● **PROBLEM**
Copy the data below. Keep every line exactly as it is.

Dataset excerpts
>>>>
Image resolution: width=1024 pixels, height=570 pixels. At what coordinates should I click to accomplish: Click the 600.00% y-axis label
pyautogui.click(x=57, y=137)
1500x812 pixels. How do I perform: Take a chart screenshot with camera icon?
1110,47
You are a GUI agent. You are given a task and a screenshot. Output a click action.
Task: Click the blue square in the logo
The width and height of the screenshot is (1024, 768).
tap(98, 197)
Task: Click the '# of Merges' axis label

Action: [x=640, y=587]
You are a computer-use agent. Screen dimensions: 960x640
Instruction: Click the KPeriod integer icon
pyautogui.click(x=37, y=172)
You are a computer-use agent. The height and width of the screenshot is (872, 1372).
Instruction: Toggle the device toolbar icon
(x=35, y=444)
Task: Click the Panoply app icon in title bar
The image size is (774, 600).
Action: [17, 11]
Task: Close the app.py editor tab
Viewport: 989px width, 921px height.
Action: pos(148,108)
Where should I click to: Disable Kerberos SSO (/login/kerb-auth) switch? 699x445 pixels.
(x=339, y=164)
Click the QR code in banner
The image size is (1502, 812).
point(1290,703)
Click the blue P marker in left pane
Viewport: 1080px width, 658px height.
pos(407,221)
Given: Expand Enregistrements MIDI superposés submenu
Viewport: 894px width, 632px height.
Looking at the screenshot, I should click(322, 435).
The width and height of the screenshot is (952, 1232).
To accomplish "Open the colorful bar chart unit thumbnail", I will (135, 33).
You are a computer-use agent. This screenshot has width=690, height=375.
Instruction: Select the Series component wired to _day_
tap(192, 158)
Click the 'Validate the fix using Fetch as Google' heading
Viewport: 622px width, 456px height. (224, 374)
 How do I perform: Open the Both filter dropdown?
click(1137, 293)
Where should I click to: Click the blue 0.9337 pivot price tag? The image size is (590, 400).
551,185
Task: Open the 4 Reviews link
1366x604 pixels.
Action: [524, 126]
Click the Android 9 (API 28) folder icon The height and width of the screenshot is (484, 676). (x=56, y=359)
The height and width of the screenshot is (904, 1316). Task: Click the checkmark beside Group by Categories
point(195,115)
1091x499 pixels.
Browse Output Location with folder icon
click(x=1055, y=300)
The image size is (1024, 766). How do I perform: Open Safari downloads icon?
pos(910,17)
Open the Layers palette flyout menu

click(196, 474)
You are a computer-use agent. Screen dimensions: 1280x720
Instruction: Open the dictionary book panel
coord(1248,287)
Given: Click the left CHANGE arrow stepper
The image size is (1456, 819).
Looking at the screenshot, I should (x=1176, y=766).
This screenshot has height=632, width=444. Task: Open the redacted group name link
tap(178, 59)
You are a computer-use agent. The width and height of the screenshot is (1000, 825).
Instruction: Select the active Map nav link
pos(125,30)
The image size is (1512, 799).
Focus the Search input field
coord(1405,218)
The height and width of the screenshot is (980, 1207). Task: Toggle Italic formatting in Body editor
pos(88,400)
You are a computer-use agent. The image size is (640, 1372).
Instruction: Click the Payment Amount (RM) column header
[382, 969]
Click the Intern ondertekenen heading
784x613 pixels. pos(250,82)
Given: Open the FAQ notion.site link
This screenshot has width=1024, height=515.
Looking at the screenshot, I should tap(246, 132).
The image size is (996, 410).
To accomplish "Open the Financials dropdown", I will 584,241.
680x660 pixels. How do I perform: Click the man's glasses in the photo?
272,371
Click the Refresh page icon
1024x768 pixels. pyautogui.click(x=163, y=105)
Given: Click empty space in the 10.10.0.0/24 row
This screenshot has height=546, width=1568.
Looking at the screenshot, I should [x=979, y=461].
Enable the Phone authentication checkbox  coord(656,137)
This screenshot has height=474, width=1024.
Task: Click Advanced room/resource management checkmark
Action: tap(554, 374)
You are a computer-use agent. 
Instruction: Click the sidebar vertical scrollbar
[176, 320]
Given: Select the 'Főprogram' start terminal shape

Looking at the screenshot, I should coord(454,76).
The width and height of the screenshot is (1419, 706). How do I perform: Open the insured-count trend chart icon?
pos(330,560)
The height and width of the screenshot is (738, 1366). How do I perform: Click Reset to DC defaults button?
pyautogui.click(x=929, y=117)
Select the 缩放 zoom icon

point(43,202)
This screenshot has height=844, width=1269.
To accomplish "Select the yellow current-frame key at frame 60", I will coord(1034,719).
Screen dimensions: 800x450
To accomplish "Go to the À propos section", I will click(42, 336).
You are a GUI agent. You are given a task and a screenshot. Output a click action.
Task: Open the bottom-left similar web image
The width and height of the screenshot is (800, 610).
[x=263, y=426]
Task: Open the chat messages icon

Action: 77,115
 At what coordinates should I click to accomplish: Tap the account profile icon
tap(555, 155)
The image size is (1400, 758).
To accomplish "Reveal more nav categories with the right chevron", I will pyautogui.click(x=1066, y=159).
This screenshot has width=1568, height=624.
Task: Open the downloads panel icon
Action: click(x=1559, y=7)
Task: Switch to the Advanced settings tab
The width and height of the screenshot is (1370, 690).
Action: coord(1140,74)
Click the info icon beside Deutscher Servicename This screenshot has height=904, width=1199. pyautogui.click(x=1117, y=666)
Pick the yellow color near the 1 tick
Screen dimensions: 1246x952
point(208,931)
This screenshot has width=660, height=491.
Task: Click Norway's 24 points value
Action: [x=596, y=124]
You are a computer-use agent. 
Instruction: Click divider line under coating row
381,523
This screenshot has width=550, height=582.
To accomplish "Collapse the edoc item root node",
<<<<
● **ANSWER**
Image resolution: width=1024 pixels, height=570 pixels. At what coordinates should I click to accomplish: Click the 600.00% y-axis label
pyautogui.click(x=57, y=137)
1500x812 pixels. How do I perform: Take a chart screenshot with camera icon?
1110,47
You are a GUI agent. You are given a task and a screenshot. Output a click action.
Task: Click the blue square in the logo
The width and height of the screenshot is (1024, 768).
tap(98, 197)
Task: Click the '# of Merges' axis label

Action: [x=640, y=587]
You are a computer-use agent. Screen dimensions: 960x640
Instruction: Click the KPeriod integer icon
pyautogui.click(x=37, y=172)
You are a computer-use agent. The height and width of the screenshot is (872, 1372).
Instruction: Toggle the device toolbar icon
(x=35, y=444)
Task: Click the Panoply app icon in title bar
The image size is (774, 600).
Action: [17, 11]
Task: Close the app.py editor tab
Viewport: 989px width, 921px height.
Action: pos(148,108)
Where should I click to: Disable Kerberos SSO (/login/kerb-auth) switch? 699x445 pixels.
(x=339, y=164)
Click the QR code in banner
The image size is (1502, 812).
point(1290,703)
Click the blue P marker in left pane
Viewport: 1080px width, 658px height.
pos(407,221)
Given: Expand Enregistrements MIDI superposés submenu
Viewport: 894px width, 632px height.
Looking at the screenshot, I should click(322, 435).
The width and height of the screenshot is (952, 1232).
To accomplish "Open the colorful bar chart unit thumbnail", I will (135, 33).
You are a computer-use agent. This screenshot has width=690, height=375.
Instruction: Select the Series component wired to _day_
tap(192, 158)
Click the 'Validate the fix using Fetch as Google' heading
Viewport: 622px width, 456px height. (224, 374)
 How do I perform: Open the Both filter dropdown?
click(1137, 293)
Where should I click to: Click the blue 0.9337 pivot price tag? The image size is (590, 400).
551,185
Task: Open the 4 Reviews link
1366x604 pixels.
Action: [524, 126]
Click the Android 9 (API 28) folder icon The height and width of the screenshot is (484, 676). (x=56, y=359)
The height and width of the screenshot is (904, 1316). Task: Click the checkmark beside Group by Categories
point(195,115)
1091x499 pixels.
Browse Output Location with folder icon
click(x=1055, y=300)
The image size is (1024, 766). How do I perform: Open Safari downloads icon?
pos(910,17)
Open the Layers palette flyout menu

click(196, 474)
You are a computer-use agent. Screen dimensions: 1280x720
Instruction: Open the dictionary book panel
coord(1248,287)
Given: Click the left CHANGE arrow stepper
The image size is (1456, 819).
Looking at the screenshot, I should (x=1176, y=766).
This screenshot has height=632, width=444. Task: Open the redacted group name link
tap(178, 59)
You are a computer-use agent. The width and height of the screenshot is (1000, 825).
Instruction: Select the active Map nav link
pos(125,30)
The image size is (1512, 799).
Focus the Search input field
coord(1405,218)
The height and width of the screenshot is (980, 1207). Task: Toggle Italic formatting in Body editor
pos(88,400)
You are a computer-use agent. The image size is (640, 1372).
Instruction: Click the Payment Amount (RM) column header
[382, 969]
Click the Intern ondertekenen heading
784x613 pixels. pos(250,82)
Given: Open the FAQ notion.site link
This screenshot has width=1024, height=515.
Looking at the screenshot, I should tap(246, 132).
The image size is (996, 410).
To accomplish "Open the Financials dropdown", I will 584,241.
680x660 pixels. How do I perform: Click the man's glasses in the photo?
272,371
Click the Refresh page icon
1024x768 pixels. pyautogui.click(x=163, y=105)
Given: Click empty space in the 10.10.0.0/24 row
This screenshot has height=546, width=1568.
Looking at the screenshot, I should [x=979, y=461].
Enable the Phone authentication checkbox  coord(656,137)
This screenshot has height=474, width=1024.
Task: Click Advanced room/resource management checkmark
Action: tap(554, 374)
You are a computer-use agent. 
Instruction: Click the sidebar vertical scrollbar
[176, 320]
Given: Select the 'Főprogram' start terminal shape

Looking at the screenshot, I should coord(454,76).
The width and height of the screenshot is (1419, 706). How do I perform: Open the insured-count trend chart icon?
pos(330,560)
The height and width of the screenshot is (738, 1366). How do I perform: Click Reset to DC defaults button?
pyautogui.click(x=929, y=117)
Select the 缩放 zoom icon

point(43,202)
This screenshot has height=844, width=1269.
To accomplish "Select the yellow current-frame key at frame 60", I will coord(1034,719).
Screen dimensions: 800x450
To accomplish "Go to the À propos section", I will click(42, 336).
You are a GUI agent. You are given a task and a screenshot. Output a click action.
Task: Open the bottom-left similar web image
The width and height of the screenshot is (800, 610).
[x=263, y=426]
Task: Open the chat messages icon

Action: 77,115
 At what coordinates should I click to accomplish: Tap the account profile icon
tap(555, 155)
The image size is (1400, 758).
To accomplish "Reveal more nav categories with the right chevron", I will pyautogui.click(x=1066, y=159).
This screenshot has width=1568, height=624.
Task: Open the downloads panel icon
Action: click(x=1559, y=7)
Task: Switch to the Advanced settings tab
The width and height of the screenshot is (1370, 690).
Action: coord(1140,74)
Click the info icon beside Deutscher Servicename This screenshot has height=904, width=1199. pyautogui.click(x=1117, y=666)
Pick the yellow color near the 1 tick
Screen dimensions: 1246x952
point(208,931)
This screenshot has width=660, height=491.
Task: Click Norway's 24 points value
Action: [x=596, y=124]
You are a computer-use agent. 
Instruction: Click divider line under coating row
381,523
This screenshot has width=550, height=582.
To accomplish "Collapse the edoc item root node",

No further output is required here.